Happy they who can exclaim, with Cicero, ‘O preclarum diem,’ or with Paul, ‘I know in whom I have believed;’ or with Job, ‘Though worms destroy this body, yet in my flesh shall I see God.’
Unhappy those who with dim eye, as it restlessly sweeps the horizon of the future, can see no beacon to a haven of light, no pole-star pointing to a land of eternal rest—
‘No God, no heaven, no earth in the void world— The wide, gray, lawless, deep, unpeopled world.’
Rose rushed home as rapidly as the cab she hired could carry her. Wentworth was in.
‘What am I to do?’ she said, as she told him the whole story.
‘Better send for the boy,’ he said.
‘Oh no, not yet. He is comfortable where he is, learning to be a sailor. He’s fond of the sea, and it will be a pity to take him from it.’
The fact is, the young waif, as Rose thought him, was placed, at her expense, on board one of the training-ships lying off Greenhithe. They are noble institutions, these training-ships—saving lads who, if left to themselves, might become tempted by circumstances or bad companions into crime, and at the same time supplying us with what we English emphatically require at the present day—English sailors on whom captains can rely on board our merchant ships and men-of-war. There was no difficulty in getting the actress’s _protégé_ there, and there he was rapidly training into a good sailor and a fine fellow, well-built, obedient to his superiors, handy, and hardy, and sturdy, morally and physically, as all sailors should be.
The next thing was to talk to a lawyer. In this wicked world lawyers are necessary evils. Sometimes, however, they do a great deal of good. The lawyer recommended Wentworth to call on the family lawyer of the deceased Baronet. He came back looking unhappy and uncomfortable, as people often do when they have interviews with lawyers who are supposed to be on the other side. He found him in comfortable quarters on a first floor in Bedford Row, Holborn, looking the very image of respectability—bald, and in black, with an appearance partly suggestive of the fine old clergyman of the port-wine school, with a touch of the thorough man of the world; a lawyer, in short, who would give an air of plausibility and rectitude to any cause in which he was embarked.
To him Wentworth apologized for making an intrusion.
‘No apology at all was needed, my dear sir. Happy to make your acquaintance. I have not only read your books—very clever, too, Mr. Wentworth—but I heard of you more than once through Sir Watkin Strahan.’
‘Perhaps in no complimentary terms?’
‘Well, you know the late Baronet was a man of strong passions, and, when annoyed, I must admit that his language was what we might call a little unparliamentary.’
‘It is about his business I have called. You are aware there is an heir?’

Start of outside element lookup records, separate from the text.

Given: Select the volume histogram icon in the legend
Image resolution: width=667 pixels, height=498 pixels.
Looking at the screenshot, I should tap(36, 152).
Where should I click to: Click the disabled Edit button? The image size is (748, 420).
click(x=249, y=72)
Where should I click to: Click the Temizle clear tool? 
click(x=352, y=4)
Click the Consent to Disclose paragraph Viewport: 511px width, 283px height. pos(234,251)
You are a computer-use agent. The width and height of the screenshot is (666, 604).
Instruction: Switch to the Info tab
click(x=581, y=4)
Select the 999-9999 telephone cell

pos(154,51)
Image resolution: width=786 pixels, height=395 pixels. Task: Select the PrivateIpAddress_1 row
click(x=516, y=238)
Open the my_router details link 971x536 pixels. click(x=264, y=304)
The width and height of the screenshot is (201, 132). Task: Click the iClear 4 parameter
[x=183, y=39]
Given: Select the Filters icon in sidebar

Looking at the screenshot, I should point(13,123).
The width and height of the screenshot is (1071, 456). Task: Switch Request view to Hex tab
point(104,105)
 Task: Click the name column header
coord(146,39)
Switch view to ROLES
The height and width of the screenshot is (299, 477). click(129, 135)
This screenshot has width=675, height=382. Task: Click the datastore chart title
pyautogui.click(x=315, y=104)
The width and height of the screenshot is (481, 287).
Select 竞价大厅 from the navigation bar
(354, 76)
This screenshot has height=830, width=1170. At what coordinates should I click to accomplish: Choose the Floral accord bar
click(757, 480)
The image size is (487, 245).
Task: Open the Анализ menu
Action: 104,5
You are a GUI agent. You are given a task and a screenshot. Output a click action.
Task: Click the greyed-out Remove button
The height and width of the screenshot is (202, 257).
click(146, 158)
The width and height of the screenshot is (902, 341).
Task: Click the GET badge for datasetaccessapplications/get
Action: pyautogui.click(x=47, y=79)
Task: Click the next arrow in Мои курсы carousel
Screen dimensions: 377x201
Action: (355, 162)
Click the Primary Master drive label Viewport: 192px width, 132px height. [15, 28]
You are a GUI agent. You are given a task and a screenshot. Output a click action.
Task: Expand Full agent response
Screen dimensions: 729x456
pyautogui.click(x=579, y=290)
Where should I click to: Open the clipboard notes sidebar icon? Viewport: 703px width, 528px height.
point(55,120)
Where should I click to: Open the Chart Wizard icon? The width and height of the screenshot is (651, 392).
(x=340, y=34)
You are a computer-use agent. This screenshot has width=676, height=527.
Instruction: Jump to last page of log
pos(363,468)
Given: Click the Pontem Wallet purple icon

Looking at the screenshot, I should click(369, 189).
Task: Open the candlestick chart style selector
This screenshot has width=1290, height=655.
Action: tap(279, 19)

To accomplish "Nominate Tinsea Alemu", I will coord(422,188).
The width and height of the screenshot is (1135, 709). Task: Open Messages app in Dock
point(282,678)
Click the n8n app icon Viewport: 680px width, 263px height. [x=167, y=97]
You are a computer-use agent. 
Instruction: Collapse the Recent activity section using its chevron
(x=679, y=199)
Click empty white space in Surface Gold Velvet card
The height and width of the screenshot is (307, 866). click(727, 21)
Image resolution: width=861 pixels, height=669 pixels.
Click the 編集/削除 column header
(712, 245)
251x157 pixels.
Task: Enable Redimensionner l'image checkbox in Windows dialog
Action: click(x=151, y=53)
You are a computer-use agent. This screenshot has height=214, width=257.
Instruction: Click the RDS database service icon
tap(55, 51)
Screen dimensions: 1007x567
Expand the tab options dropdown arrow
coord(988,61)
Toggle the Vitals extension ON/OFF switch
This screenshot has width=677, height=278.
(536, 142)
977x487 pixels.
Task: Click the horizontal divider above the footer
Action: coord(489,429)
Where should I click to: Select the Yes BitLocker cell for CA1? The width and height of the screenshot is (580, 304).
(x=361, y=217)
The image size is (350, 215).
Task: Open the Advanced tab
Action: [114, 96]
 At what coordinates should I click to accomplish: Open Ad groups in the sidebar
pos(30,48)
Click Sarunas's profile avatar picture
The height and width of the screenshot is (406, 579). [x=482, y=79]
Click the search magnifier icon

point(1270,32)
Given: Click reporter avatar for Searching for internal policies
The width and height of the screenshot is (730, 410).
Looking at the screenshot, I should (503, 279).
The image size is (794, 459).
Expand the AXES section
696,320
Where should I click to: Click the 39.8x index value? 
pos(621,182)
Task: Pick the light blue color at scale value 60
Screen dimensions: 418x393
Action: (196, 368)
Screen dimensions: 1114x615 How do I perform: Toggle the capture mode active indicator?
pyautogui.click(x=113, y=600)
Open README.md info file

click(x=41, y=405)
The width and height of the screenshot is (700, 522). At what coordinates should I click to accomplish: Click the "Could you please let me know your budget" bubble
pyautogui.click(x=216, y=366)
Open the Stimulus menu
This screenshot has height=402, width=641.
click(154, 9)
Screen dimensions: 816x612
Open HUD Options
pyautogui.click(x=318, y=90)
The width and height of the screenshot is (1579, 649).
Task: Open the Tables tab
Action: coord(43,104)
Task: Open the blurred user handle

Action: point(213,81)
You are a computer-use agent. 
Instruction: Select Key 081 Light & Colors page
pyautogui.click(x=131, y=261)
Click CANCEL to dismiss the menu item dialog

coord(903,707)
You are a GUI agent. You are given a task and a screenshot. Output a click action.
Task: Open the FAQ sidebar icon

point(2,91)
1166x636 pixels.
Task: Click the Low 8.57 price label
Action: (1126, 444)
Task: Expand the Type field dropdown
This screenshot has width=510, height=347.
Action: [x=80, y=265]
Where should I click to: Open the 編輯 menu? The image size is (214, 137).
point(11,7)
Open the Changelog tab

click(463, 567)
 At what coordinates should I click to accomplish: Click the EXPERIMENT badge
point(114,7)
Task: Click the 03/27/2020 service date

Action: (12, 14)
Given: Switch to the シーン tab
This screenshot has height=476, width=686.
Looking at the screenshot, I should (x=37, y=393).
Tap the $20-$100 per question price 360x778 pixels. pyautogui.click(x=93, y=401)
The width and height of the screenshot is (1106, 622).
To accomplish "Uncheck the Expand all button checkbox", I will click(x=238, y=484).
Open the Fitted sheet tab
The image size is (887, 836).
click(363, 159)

‘Oh yes; Colonel Strahan, the brother.’
‘I don’t mean him. A son.’
‘A son! Impossible. The deceased baronet had only one son, and the fine fellow—’
‘Is now alive.’
‘Nonsense, my dear sir. He was buried in the family vault, after the doctor and the family were satisfied of his identity, and I was present at the funeral. There was a coroner’s inquest held in order to leave no room for doubt.’
‘I think not,’ said Wentworth, as he proceeded to unfold the details of his case, to which the lawyer listened at first with a severely judicial air, and then with an incredulous smile.
‘Is that all you’ve got to say?’ he asked, when Wentworth had finished his statement.
‘Pretty much so,’ replied Wentworth.
‘Then,’ replied the lawyer, with a triumphant air, ‘we have little to fear. Sergeant B.’—naming a popular advocate of the day—‘would laugh the case out of court in a quarter of an hour. You have a quarrel with the deceased. Your good lady has—to put it not too strongly—been insulted and shamefully ill-treated by him. Who would believe that, in promoting this suit—should you be so ill-advised as to do that—you came into court with clean hands? The idea is perfectly preposterous.’
The worst of it was that Wentworth, as he withdrew, was compelled to own that there was not a little truth in what the lawyer had said.
It was not law but equity that was required in his particular case. In England law and equity, alas! have often different meanings.